State how many lines in the entries below contain "computer". Write nothing but the number.

[Collected data entries]
━━━━

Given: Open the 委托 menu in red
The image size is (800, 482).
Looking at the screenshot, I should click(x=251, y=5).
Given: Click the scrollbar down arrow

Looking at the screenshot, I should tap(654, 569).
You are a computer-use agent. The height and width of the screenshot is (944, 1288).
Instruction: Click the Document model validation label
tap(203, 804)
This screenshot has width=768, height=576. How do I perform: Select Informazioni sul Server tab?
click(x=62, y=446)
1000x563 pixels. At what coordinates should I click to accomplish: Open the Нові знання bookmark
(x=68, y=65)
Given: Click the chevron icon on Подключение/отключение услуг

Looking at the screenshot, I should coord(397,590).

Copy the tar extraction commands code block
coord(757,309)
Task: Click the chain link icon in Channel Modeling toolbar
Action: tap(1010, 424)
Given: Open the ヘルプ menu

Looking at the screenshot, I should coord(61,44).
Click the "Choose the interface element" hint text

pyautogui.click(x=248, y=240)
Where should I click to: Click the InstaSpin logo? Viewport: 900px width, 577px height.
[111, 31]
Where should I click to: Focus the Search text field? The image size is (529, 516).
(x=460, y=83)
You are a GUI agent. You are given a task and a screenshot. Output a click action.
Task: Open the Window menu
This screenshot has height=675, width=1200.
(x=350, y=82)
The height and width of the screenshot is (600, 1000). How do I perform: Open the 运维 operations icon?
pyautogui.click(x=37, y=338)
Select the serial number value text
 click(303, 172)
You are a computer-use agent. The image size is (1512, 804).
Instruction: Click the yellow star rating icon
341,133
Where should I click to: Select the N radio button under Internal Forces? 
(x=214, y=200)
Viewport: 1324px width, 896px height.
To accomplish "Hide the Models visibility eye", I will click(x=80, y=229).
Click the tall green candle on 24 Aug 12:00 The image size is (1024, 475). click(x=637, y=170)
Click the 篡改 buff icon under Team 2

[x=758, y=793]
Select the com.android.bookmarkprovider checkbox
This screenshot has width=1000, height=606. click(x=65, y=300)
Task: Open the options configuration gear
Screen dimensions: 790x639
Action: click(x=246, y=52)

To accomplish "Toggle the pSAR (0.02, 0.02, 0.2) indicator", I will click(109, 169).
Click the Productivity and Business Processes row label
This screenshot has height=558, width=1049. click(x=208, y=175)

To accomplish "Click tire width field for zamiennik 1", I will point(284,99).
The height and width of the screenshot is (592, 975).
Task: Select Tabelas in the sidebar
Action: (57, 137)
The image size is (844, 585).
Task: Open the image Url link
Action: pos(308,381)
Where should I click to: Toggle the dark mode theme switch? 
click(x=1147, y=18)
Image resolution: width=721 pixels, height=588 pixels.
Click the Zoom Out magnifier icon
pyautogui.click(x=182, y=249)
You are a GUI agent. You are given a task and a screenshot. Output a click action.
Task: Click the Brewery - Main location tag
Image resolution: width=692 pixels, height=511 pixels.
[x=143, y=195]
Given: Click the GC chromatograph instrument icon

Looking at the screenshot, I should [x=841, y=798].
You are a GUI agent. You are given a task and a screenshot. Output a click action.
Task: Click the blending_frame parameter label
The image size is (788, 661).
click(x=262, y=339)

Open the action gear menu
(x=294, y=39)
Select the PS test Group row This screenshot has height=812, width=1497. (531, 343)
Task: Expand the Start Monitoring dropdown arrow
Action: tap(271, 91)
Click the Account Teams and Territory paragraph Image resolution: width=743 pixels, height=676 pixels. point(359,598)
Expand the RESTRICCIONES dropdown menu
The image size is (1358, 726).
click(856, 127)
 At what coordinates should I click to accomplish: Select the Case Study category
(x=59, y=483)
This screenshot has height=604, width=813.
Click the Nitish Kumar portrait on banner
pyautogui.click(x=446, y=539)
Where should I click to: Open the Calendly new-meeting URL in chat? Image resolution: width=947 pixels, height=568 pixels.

━━━━

SOLVED PROBLEM:
2